Showing posts with label serial rapists. Show all posts
Showing posts with label serial rapists. Show all posts

Tuesday, August 2, 2016

Apprehendification

There basically appears to be some questions related to the circumstances under which I reenrolled in a Paraguayan prison after the period of time that I had decided to take a break from the aforementioned prison. As you may or may not recall, but likely do recall, the reason that I decided to go to prison in the first place was related to my former technician, Carl, and his twisting of “facts” related to “trafficking” monkey parts.  If you’re looking for a good volunteer, even one that is basically willing to pay to volunteer as part of your Earth saving operation, do not hire Carl.  He may or may not get you arrested if you happen to be a fugitive from “justice.”


You undoubtedly may or may not also recall that during my brief incarcerational recess, I enlisted the support of my therapist Dwight, who basically also happened to be my brother.  Dwight was basically exhibiting erratic behavior at a time when there was a serial rapist on the loose.  Some had basically suggested that rather than a therapist, perhaps Dwight was the rapist. 


Well, I basically mentioned that Dwight had been giving therapy to law enforcement officials.  Basically, Dwight lied to me. The aforementioned law enforcement personnel suspected Dwight of being the serial rapist!! Are you freaking kidding me?!?!  They seemed to think that his hiatuses basically coincided with sexual assaults, and that his glass inhaler wasn’t for medicine, and the scratches covering his entire body were suspicious, and the DNA evidence left at several “crime scenes” somehow “implicated” Dwight…  Long story less long than it could be told if fully explained, there was basically a big raid whereupon the Paraguayan government unleashed a task force such that they could apprehend us and that resulted in the arrest of both the aforementioned Dwight and, given that I had some type of “warrant” for unauthorized leaving of prison, myself as well. 


I basically tried to explain my important work saving the Helmeted Woodpecker from Man’s evil deathgrip of destructive mayhem.  They didn’t care!! Are you freaking kidding me?!?!  They didn’t even care that they were basically jeopardizing the potential existence of the Helmeted Woodpecker, possibly even threatening it with extinction.  I know you were responsible Carl, and although I will answer factual questions related to your past employment if asked, as I may or may not be bound by law, I will NEVER give you a glowing recommendation.  

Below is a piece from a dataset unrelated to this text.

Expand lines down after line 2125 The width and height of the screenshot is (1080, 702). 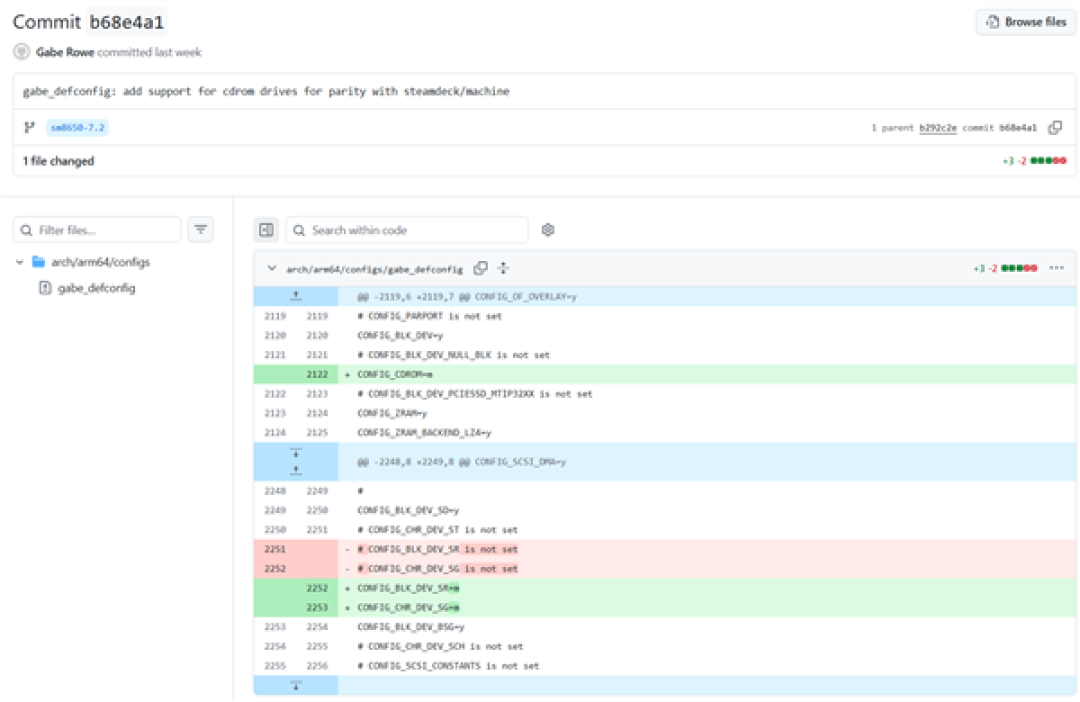tap(295, 453)
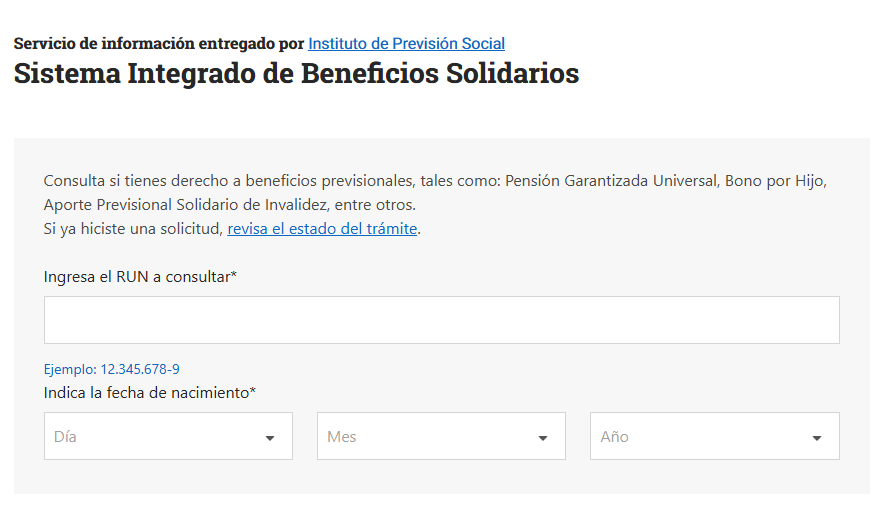
Task: Open the Día dropdown
Action: [x=168, y=436]
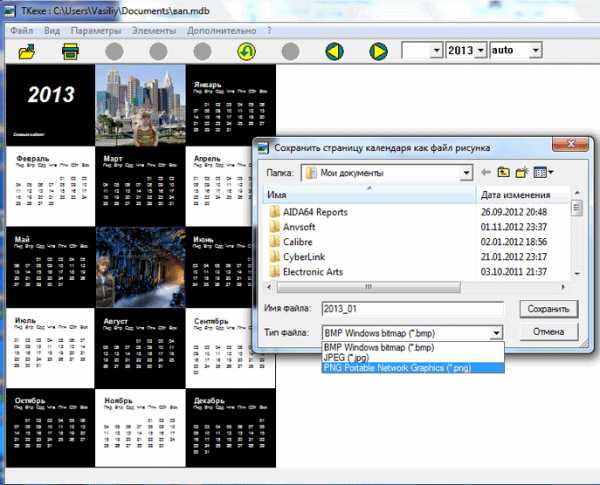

Wednesday, October 3, 2012

Erraticism

As you may or may not recall, after I was released from prison I basically hired a licensed therapist to help me readjust to life on the outside and heal my deep psychological wounds such that I can continue on my destiny to save the Earth and inspire the many scientists of this world with my world-class scientific greatness.  The aforementioned therapist, my brother Dwight, has basically helped me out a lot, but this help has not come without its share of difficultation.  Dwight’s recent behaviour has been erratic and has begun to worry me.  His week-long unscheduled absence occurred during a time when there was a serial rapist on the loose.  Luckily, the aforementioned rapist has basically not struck since Dwight has returned.  After returning from the aforementioned absence with various scratches and abrasions about his body, Dwight refused to explain where these came from and proceeded to basically sleep for a week.  Now, he’s apparently taken to giving therapy to law enforcement officials, as they’ve basically come to visit multiple times, and he spends all of our precious dial-up internet minutes on something called “chat roulette.”  I’m worried about Dwight, but I’m mostly worried about me as this is basically drastically affecting the quantity and quality of my therapy.


Tuesday, September 18, 2012

Wake Up Dwight!


Since returning from his brief hiatus, Dwight has basically slept for more than an entire week. Obviously, this is a very selfish act given that I was in need of his therapeutic assistance to mend the deep psychological wounds induced by my recent incarceration.  I’m still not sure what caused all of those scratches on his back, face, and the rest of his body, but I’m basically sure that there’s most likely a reasonable explanation for the aforementioned scratches and abrasions.


In other news, I’ve basically been acquiring apps for my new tablet.  For some reason, even though my tabputer© is vastly superior to all others, including the iPad, as evidenced by the much greater price, I can only purchase apps for my aforementioned tabputer© from the Apple store.  Because the aforementioned Dwight has basically been sleeping and neglecting my needs, I downloaded a therapists app such that I can find a temporary replacement. Unfortunately, this app only informs me about the location of reported serial rapists. It’s from using this app that I’ve learned there’s a serial rapist on the loose in my area of Paraguay. He’s described as a white male, approximately 32 years old, 1.8 meters tall with long brown hair and a tattoo on his right shoulder.  He basically sounds pretty creepy.  I better help my technicians out a lot by warning them about the aforementioned serial rapist such that they won’t get assaulted and have to miss work. You’re welcome, technicians.